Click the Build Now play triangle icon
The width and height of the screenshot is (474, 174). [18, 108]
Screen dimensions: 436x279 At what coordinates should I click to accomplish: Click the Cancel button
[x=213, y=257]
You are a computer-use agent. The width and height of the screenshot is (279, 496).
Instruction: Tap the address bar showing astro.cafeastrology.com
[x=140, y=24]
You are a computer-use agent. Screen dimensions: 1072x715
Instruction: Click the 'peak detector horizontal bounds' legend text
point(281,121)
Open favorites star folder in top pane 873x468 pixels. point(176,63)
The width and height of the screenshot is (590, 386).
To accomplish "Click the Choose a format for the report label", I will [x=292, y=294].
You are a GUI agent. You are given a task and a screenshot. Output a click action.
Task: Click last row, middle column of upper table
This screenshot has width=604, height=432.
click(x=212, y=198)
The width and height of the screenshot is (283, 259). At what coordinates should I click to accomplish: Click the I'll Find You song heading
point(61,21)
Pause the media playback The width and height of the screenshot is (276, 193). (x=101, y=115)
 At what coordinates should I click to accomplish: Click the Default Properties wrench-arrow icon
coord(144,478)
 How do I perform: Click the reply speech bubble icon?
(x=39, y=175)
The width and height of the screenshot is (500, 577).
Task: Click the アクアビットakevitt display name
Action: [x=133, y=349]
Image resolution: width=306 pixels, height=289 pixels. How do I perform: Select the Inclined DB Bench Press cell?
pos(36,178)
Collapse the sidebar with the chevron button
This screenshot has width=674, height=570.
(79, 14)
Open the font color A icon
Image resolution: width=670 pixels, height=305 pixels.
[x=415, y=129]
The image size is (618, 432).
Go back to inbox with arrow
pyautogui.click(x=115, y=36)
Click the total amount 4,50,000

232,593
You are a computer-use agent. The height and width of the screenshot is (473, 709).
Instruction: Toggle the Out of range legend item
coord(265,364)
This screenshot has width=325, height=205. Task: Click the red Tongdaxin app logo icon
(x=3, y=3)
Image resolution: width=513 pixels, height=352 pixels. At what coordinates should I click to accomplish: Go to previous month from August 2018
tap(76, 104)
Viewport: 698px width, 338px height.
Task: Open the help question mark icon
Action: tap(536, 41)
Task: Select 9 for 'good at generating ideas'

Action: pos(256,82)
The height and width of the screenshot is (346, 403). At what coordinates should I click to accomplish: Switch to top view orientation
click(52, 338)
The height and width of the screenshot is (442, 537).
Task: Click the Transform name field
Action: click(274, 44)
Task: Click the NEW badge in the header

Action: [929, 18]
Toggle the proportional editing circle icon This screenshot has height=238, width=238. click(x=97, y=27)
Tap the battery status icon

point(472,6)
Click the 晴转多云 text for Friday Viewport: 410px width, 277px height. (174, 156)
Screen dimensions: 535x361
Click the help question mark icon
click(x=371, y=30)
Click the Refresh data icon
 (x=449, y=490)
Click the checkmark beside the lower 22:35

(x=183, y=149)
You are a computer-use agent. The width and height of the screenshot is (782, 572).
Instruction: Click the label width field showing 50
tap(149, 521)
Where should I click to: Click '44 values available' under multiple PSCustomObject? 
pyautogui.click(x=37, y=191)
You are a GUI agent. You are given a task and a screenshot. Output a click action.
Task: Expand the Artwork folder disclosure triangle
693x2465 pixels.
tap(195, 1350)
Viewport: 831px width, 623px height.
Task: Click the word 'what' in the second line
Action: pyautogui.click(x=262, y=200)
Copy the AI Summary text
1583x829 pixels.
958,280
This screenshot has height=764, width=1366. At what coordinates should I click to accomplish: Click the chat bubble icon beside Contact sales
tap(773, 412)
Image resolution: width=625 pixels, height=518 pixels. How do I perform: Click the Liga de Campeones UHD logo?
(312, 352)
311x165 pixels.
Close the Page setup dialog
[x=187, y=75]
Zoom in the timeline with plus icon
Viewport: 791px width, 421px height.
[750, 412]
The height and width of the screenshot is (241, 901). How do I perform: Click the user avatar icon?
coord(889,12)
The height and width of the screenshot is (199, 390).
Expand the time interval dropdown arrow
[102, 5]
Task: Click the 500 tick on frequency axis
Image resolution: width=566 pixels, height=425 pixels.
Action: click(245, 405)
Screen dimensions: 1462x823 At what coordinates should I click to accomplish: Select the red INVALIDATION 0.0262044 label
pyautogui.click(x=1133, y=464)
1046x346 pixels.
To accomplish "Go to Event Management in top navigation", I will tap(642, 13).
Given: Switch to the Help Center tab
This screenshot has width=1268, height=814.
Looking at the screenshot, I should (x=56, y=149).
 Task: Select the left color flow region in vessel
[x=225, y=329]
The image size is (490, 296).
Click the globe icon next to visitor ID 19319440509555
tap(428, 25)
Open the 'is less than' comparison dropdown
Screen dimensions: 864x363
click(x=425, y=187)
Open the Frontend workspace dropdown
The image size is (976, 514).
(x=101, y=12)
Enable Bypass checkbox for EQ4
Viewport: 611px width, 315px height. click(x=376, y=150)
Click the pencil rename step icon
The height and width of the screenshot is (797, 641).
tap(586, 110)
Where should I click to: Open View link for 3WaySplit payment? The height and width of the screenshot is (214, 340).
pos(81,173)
= = = = = = =
Task instructions -> Using the records above, report each line that contains the word "folder" by copying it.

Solution to this exercise ->
Open favorites star folder in top pane 873x468 pixels. point(176,63)
Task: Expand the Artwork folder disclosure triangle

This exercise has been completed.